2 Prof., Nanoscience and Nanotechnology Research Center (NNRC), Faculty of Chemistry, Razi University, Kermanshah, Iran


Today, large amounts of wastewater containing dyes and toxic substances enter the environment through industries such as textile, printing, dyeing, spinning, and leather making; therefore, water pollution is one of the most serious environmental problems that affects the quality and health of water. For this reason, removing dyes and toxic substances from water is one of the researchers concerns. In this regard, in this study, magnetic boehmite nanocomposite modified with zinc sulfide-cadmium sulfide (Fe3O4@BNPs@ZnS-CdS (ZnS/CdS: 0.25:0.75)) was used as an efficient photocatalyst to remove direct red 16 and rhodamine B dyes in the visible region. This photocatalyst is able to remove anionic and cationic dyes.
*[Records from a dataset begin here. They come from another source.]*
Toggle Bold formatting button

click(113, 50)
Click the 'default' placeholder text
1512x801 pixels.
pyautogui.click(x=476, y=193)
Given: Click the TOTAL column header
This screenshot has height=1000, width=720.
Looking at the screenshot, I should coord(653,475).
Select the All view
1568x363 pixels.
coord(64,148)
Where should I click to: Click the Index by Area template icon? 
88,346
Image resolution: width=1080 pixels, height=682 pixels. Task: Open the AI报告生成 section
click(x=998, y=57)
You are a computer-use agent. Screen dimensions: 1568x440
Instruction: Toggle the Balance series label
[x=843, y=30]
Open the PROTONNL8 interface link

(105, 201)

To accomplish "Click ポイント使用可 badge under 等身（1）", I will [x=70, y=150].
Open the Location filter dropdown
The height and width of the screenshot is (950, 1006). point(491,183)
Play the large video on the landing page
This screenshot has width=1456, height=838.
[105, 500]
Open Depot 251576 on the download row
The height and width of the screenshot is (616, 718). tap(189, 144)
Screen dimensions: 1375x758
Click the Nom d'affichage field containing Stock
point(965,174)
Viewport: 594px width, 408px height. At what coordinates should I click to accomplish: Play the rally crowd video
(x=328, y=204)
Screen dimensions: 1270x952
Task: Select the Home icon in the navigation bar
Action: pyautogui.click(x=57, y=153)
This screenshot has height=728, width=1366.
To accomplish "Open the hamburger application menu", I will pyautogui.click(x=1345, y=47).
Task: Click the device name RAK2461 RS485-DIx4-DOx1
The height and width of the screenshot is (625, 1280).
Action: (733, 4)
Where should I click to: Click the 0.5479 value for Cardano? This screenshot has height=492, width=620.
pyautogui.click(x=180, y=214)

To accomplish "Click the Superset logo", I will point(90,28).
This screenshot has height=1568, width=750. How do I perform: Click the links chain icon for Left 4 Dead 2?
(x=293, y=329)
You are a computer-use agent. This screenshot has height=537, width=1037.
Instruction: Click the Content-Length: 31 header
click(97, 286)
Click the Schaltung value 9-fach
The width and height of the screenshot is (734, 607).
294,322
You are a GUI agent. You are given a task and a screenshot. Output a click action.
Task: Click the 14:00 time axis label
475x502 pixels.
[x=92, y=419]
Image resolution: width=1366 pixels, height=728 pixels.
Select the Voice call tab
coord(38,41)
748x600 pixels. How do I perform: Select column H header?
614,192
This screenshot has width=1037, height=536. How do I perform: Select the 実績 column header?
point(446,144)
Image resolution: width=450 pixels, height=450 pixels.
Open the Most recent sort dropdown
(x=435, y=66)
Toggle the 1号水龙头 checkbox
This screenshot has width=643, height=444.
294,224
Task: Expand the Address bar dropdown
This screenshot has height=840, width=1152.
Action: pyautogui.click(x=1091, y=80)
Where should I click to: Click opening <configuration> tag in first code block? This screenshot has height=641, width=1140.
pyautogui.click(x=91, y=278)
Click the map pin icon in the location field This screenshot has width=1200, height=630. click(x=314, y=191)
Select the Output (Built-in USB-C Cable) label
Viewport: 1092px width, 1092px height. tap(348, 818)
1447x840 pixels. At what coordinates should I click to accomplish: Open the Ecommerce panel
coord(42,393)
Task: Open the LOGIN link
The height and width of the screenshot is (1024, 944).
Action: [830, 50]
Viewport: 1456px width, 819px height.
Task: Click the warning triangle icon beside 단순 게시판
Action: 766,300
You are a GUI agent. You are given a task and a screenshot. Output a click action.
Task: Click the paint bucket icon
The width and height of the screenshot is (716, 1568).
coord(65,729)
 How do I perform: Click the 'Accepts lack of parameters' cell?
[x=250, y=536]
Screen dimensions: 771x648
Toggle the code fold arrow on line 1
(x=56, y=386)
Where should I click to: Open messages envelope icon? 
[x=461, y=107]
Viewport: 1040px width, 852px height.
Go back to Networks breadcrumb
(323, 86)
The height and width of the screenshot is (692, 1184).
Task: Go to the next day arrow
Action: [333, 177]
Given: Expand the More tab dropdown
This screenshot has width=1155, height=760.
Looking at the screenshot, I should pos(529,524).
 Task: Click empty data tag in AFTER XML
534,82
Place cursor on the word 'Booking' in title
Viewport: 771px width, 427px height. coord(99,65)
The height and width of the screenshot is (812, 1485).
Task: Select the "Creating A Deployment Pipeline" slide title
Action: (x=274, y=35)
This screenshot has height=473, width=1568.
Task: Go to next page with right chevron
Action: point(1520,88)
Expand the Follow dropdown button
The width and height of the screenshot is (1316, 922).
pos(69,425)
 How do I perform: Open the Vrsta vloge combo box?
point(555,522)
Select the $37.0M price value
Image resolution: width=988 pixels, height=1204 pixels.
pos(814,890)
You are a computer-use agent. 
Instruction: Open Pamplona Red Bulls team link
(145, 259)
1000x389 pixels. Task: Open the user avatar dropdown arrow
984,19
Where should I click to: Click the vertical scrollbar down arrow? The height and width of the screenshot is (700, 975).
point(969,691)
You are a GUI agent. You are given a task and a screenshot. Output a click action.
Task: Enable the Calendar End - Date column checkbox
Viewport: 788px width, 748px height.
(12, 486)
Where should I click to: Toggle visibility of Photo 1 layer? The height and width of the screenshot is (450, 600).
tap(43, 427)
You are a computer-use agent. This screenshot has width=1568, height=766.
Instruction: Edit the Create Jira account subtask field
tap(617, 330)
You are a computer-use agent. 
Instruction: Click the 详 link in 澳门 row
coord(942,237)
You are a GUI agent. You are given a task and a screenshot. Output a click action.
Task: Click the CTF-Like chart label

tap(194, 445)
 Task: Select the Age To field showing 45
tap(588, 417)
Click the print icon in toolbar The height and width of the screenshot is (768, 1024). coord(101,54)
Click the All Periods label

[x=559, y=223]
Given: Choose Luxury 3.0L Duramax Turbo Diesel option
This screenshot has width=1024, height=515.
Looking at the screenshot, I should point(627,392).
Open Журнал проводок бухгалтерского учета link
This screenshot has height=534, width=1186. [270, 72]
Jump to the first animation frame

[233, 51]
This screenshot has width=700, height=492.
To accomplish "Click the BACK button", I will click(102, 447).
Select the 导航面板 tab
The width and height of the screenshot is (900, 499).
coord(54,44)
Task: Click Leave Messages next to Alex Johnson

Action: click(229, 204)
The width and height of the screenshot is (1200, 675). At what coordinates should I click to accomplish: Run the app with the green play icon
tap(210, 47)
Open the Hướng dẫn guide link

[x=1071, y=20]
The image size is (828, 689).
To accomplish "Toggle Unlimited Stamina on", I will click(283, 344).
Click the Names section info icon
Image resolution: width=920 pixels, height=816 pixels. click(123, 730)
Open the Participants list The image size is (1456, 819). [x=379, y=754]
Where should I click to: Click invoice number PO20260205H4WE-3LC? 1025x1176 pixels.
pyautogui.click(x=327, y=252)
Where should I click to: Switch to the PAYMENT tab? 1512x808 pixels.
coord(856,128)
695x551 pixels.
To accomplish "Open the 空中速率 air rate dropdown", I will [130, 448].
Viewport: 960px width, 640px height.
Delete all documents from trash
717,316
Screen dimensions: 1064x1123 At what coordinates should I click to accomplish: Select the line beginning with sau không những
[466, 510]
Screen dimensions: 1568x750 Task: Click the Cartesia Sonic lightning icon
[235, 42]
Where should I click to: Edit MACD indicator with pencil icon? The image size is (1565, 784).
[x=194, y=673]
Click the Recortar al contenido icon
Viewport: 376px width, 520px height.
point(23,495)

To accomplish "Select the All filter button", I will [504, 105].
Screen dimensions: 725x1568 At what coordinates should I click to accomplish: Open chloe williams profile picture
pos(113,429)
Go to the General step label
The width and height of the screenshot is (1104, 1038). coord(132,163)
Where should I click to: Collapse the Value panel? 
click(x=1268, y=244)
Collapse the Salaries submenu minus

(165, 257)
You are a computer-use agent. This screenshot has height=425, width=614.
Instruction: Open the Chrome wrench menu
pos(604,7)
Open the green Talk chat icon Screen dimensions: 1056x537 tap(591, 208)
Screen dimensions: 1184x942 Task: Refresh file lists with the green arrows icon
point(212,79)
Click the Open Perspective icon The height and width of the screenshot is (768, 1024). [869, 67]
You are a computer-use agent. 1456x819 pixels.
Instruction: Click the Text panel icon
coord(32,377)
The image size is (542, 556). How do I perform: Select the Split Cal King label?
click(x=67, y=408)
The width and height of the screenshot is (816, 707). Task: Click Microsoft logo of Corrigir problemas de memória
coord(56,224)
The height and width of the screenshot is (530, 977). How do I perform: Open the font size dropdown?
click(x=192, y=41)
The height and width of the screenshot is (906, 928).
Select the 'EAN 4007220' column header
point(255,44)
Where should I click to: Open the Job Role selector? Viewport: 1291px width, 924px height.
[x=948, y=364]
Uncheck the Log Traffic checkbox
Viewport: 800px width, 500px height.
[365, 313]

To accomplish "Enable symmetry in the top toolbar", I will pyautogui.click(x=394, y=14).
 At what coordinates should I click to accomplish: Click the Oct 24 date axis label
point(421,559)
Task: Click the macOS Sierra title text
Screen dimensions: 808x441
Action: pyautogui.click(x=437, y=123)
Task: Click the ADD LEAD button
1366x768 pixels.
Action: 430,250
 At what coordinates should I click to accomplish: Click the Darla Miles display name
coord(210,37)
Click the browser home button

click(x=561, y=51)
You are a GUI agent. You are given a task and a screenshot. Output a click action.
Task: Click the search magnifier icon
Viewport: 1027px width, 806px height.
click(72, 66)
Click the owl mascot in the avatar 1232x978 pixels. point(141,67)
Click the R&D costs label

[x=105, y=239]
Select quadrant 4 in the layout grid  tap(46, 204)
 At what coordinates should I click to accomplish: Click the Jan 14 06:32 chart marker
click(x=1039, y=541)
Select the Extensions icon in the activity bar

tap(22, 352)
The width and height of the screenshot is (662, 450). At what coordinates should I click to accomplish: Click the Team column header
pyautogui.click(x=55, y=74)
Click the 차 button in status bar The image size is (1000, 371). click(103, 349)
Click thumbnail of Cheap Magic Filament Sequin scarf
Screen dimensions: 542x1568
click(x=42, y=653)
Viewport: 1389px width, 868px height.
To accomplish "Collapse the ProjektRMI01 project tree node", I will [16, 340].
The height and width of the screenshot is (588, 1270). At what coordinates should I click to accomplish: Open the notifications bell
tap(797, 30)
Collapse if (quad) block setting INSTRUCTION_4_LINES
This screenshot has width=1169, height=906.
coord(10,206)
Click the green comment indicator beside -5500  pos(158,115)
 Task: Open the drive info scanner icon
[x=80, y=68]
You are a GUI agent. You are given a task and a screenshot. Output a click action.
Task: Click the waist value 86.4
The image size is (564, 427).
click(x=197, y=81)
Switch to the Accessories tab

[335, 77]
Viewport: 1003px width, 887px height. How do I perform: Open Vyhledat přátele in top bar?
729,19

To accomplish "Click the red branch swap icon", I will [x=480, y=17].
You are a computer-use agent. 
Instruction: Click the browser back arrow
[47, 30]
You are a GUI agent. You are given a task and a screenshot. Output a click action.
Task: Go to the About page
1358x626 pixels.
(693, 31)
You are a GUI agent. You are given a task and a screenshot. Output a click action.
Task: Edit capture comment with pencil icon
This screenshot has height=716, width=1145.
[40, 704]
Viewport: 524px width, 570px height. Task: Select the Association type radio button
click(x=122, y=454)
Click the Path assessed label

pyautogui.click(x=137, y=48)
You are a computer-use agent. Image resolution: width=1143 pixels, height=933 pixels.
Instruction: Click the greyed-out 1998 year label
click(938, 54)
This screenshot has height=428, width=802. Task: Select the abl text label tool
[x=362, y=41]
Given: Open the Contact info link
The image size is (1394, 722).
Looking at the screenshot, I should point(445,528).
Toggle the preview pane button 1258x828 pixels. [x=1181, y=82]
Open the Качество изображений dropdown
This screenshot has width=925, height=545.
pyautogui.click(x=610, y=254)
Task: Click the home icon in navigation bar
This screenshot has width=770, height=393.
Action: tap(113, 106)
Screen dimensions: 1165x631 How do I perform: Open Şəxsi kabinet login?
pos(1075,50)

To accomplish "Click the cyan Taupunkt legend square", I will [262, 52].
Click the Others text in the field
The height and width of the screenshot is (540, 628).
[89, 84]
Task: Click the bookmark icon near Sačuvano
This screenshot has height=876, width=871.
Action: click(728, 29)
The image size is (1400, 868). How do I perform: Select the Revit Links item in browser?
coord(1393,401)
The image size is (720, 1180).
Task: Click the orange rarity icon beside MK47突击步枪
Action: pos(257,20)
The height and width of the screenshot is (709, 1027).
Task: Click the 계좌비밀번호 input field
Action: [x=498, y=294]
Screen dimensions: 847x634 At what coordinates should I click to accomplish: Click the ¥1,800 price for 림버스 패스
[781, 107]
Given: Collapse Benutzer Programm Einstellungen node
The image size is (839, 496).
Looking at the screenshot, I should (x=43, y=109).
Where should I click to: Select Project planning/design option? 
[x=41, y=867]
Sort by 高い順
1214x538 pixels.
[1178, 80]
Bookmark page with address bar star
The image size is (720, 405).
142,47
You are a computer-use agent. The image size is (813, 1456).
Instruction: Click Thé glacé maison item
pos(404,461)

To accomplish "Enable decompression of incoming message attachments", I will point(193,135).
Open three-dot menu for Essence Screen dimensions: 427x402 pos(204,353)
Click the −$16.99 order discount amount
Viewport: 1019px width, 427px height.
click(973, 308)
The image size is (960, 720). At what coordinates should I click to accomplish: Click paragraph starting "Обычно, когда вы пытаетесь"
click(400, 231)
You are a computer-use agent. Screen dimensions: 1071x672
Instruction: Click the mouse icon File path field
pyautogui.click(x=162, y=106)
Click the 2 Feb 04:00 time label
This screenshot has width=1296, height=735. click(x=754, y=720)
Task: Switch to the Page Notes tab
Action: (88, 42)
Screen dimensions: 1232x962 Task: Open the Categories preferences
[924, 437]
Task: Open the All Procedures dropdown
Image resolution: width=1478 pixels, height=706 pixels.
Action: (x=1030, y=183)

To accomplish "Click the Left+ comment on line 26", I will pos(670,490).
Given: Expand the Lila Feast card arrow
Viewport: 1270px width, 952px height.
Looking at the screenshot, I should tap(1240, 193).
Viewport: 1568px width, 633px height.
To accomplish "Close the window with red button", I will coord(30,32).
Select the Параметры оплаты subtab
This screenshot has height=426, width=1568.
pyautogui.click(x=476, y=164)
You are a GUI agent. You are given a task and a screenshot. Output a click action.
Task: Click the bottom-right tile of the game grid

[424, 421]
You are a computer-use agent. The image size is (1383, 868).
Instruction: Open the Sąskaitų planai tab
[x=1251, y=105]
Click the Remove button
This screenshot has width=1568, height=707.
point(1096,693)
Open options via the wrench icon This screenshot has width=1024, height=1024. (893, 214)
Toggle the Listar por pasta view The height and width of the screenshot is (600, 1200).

The properties of the synthesized photocatalyst were investigated using XRD, FTIR, BET, FESEM, VSM, TGA, DRS, zeta potential and EDX. The results showed that the direct red 16 dye was destroyed in a neutral pH with an efficiency of 95%, within 12 min. Regarding rhodamine B, the best result, 97% removal, was obtained at pH=3. Also, the amount of TOC decreased dramatically after dye degradation. Dye degradation for both DR16 and RhB follows first-order kinetics. The advantages of this photocatalyst include ease of separation from the environment, biocompatibility and excellent activity in visible light, recyclability, and ease of synthesis. The light source used in this research is high-pressure mercury lamp, which is cheap and durable and has excellent performance.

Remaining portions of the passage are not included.